Newt Gingrich was a guest on CBS’s "Face the Nation" this past weekend and called the protesters "dumb and uneducated."

"We have had a strain of hostility to free enterprise and frankly, a strain of hostility to classic America starting in our academic institutions and spreading across this country and I regard the Wall Street protesters as a natural outcome of a bad education system teaching them really dumb ideas."

He’s also called Occupy Wall Street demonstrators "stupid" on his radio show.

 

Rep. Peter King: "We must stop those ragtag mobs and anarchists before they actually change policy."

Congressman Peter King (R-N.Y.) was a guest on The Laura Ingraham Show and talked about how he’s afraid that the growing number of Occupy Wall Street protesters, along with the media coverage of the movement, may end up shaping U.S. government policy — much like the anti-war protesters did in the 1960s and ’70s.

"The fact is these people are anarchists.
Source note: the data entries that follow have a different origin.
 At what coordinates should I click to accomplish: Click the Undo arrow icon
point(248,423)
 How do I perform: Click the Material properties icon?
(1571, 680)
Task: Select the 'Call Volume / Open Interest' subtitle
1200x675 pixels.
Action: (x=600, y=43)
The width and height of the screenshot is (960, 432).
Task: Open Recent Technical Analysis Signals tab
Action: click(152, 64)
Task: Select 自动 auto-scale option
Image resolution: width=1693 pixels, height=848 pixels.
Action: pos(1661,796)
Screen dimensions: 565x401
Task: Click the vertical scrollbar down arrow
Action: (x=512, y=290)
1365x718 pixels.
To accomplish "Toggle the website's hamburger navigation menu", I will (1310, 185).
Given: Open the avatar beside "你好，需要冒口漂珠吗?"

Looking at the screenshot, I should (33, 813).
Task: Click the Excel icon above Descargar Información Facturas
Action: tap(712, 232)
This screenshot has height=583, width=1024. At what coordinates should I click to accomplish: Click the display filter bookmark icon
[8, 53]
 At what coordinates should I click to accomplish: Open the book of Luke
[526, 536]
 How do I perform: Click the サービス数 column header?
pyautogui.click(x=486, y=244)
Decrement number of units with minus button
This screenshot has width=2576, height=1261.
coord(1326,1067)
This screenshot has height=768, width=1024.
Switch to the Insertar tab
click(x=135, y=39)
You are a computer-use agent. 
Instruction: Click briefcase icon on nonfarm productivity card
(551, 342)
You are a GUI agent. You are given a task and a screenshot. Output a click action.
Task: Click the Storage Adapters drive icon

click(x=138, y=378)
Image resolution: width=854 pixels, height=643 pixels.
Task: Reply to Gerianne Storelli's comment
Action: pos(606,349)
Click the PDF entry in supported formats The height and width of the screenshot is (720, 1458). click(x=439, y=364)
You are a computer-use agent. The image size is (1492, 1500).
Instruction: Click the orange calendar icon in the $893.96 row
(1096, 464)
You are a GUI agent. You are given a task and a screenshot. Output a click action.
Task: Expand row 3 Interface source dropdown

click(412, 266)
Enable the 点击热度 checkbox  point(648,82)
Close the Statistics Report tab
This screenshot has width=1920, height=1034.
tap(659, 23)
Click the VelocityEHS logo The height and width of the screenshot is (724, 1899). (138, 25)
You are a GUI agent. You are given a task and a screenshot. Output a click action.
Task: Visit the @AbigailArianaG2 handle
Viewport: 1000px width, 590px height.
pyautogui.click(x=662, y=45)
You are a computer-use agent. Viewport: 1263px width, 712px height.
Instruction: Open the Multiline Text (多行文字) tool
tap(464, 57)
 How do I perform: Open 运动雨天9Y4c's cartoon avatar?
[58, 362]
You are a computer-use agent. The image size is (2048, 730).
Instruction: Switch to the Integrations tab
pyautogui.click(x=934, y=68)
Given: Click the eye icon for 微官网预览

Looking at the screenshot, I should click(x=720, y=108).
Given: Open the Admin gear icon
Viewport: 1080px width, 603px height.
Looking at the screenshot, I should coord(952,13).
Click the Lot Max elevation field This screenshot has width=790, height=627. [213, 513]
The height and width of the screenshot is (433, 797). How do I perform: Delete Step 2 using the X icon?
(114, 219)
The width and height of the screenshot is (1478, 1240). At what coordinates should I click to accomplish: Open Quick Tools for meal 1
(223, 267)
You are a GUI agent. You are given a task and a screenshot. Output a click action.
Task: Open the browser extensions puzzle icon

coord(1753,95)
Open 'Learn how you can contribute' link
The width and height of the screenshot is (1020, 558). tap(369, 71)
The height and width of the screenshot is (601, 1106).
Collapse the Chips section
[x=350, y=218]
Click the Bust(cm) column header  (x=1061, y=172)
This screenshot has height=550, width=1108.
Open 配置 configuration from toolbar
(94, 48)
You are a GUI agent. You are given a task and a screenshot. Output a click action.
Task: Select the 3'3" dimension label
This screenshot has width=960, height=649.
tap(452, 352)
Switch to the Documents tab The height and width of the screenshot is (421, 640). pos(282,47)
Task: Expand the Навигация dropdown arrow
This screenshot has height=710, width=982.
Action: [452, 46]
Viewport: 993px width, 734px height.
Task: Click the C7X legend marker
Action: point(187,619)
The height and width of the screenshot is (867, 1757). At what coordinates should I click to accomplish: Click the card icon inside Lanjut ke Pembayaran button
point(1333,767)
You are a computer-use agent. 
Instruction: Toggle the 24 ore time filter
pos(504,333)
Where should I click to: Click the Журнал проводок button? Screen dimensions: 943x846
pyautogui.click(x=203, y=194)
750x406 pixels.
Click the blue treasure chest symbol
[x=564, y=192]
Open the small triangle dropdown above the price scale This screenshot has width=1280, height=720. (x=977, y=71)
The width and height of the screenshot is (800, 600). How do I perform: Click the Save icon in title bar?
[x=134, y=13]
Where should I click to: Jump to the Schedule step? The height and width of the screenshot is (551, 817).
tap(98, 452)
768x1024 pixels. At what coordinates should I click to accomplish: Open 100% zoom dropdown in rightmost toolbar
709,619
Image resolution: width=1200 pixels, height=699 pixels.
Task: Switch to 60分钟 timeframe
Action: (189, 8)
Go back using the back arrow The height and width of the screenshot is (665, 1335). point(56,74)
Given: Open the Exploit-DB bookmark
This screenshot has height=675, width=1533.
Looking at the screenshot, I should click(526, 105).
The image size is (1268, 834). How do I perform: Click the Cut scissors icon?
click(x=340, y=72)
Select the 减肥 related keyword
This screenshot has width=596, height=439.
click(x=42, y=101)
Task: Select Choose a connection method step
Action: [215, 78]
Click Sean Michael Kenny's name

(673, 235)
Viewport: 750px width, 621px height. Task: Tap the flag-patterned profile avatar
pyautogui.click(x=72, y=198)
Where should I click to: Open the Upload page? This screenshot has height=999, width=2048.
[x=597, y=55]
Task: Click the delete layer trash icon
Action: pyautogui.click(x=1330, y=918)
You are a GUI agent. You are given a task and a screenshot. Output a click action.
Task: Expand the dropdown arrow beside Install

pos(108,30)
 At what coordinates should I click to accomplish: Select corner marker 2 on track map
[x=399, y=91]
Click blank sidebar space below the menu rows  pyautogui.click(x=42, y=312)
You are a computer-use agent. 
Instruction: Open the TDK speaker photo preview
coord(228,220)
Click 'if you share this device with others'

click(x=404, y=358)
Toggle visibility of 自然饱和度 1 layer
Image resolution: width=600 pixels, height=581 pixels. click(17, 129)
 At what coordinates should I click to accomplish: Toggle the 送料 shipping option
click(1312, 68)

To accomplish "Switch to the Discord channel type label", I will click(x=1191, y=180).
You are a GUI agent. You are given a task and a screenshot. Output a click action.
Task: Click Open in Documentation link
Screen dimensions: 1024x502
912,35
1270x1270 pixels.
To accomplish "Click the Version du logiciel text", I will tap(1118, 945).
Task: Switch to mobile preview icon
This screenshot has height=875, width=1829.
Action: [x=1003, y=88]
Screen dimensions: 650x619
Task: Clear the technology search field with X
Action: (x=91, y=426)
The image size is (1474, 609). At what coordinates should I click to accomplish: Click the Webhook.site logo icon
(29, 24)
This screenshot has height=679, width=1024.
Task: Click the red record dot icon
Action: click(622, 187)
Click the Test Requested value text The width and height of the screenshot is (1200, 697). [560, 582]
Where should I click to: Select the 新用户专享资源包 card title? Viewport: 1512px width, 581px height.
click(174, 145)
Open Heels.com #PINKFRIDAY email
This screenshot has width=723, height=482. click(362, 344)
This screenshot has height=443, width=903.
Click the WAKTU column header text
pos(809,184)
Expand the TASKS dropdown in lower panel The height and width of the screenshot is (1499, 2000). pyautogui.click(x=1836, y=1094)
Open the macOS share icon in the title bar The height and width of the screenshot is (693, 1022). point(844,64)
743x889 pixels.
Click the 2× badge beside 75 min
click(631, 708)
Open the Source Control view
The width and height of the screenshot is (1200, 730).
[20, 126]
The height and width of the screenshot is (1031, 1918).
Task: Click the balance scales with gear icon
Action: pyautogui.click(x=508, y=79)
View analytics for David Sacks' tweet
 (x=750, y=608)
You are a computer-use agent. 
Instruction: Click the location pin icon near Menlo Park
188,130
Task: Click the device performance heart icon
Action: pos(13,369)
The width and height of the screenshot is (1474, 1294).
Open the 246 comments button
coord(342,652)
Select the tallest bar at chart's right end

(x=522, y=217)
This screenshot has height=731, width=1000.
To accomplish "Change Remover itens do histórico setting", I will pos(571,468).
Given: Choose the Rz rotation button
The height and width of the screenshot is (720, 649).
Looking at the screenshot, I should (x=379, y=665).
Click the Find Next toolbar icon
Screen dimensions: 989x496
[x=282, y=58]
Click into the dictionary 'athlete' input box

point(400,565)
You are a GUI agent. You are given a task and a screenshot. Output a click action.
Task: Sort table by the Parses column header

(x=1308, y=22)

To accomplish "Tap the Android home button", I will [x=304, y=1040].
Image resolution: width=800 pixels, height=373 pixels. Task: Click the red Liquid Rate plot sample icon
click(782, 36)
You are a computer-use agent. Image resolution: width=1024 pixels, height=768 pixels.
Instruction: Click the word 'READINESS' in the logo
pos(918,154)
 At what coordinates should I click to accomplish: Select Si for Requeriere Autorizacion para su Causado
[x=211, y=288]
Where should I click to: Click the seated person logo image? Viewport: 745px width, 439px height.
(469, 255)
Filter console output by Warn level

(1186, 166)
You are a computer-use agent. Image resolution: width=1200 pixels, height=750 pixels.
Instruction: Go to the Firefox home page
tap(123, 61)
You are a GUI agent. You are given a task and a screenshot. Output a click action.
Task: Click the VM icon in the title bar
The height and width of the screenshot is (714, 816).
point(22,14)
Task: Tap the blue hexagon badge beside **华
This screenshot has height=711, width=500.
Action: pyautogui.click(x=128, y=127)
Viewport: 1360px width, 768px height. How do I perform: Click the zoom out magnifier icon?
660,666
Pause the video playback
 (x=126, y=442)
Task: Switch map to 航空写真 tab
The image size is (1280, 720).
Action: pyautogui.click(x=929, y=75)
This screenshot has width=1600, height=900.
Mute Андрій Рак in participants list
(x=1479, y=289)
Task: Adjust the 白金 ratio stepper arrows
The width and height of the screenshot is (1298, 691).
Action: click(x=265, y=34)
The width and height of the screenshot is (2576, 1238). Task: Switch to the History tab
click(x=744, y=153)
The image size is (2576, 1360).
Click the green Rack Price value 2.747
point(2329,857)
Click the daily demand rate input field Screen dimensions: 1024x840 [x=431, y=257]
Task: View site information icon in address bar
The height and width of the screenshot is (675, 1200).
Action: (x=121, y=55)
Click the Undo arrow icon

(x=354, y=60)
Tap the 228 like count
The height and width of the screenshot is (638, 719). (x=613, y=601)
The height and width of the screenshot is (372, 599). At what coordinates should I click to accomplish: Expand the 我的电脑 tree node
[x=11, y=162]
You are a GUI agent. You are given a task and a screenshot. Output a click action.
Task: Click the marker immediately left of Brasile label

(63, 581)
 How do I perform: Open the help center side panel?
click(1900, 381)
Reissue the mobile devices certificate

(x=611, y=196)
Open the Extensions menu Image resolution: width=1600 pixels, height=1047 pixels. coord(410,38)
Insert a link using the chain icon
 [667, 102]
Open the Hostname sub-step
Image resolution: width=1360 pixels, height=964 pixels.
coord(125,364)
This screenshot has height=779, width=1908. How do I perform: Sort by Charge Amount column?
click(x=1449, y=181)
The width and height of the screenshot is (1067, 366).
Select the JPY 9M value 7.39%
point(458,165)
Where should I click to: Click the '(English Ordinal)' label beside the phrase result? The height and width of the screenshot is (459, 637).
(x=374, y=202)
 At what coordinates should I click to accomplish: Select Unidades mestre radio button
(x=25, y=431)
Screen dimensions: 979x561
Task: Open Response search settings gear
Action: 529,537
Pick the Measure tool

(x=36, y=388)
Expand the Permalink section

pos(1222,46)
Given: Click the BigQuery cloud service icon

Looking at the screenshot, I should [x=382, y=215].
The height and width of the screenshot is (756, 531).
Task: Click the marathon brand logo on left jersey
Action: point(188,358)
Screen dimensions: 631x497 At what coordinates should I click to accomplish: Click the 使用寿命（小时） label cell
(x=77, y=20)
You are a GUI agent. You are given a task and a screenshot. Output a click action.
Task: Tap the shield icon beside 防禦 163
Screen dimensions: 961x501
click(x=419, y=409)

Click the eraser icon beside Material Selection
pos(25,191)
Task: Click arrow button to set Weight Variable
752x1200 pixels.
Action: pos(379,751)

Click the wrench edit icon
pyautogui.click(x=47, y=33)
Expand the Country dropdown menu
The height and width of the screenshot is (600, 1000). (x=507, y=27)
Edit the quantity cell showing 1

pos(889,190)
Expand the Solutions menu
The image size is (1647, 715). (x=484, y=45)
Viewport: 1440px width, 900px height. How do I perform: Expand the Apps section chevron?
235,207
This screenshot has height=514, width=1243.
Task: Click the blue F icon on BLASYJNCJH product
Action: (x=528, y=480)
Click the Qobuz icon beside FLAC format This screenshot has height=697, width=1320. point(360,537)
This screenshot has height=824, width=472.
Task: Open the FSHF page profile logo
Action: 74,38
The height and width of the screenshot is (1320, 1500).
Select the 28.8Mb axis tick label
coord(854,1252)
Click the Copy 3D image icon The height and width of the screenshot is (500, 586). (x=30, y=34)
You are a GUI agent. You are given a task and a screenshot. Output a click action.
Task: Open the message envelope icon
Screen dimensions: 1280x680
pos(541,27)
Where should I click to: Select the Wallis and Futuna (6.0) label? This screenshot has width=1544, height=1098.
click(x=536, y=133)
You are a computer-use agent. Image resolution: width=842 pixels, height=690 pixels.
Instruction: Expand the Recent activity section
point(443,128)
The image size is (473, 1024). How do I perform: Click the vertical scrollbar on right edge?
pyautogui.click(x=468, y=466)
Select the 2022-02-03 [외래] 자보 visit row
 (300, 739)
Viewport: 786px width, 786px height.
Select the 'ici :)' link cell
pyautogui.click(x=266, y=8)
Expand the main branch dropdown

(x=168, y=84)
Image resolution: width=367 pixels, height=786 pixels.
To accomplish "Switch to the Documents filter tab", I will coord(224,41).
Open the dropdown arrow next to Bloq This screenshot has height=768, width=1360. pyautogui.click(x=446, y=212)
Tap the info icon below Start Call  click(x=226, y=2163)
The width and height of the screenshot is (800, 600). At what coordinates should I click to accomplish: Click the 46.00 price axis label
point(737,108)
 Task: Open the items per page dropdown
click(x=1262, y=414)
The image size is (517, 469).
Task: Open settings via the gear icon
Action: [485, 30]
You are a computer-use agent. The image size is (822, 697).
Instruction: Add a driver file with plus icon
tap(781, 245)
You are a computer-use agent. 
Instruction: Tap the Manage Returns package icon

They have no idea what they’re doing out there," King said. "They have no sense of purpose other than a basically anti-American tone and anti-capitalist. It’s a ragtag mob basically.

"We have to be careful not to allow this to get any legitimacy," he said, adding "I’m taking this seriously in that I’m old enough to remember what happened in the 1960s when the left-wing took to the streets and somehow the media glorified them and it ended up shaping policy. We can’t allow that to happen."

Monica Crowley: Wall Street protestors are "useful idiots who probably haven’t paid much in taxes their whole life."

On Monday, conservative radio and television commentator Monica Crowley was a guest on Fox News’ "Your World." She got right down to business, generalizing the protesters as working class kids, aging hippies, and Obama supporters. 



Herman Cain: Occupy Wall Street protesters are a bunch of  "jealous Americans" who "play the victim card" and want to "take somebody else’s Cadillac."

Republican presidential hopeful Herman Cain seems to have a daily insult for Occupy Wall Street. On CBS’s  "Face the Nation" Sunday Cain said called the protesters "jealous" Americans who "play the victim card" and want to "take somebody else’s" Cadillac.

Last week, he also told Wall Street demonstrators not to blame Wall Street, but to blame themselves: "Don’t blame Wall Street, don’t blame the big banks, if you don’t have a job and you’re not rich, blame yourself!" Cain said. "It is not a person’s fault if they succeeded, it is a person’s fault if they failed."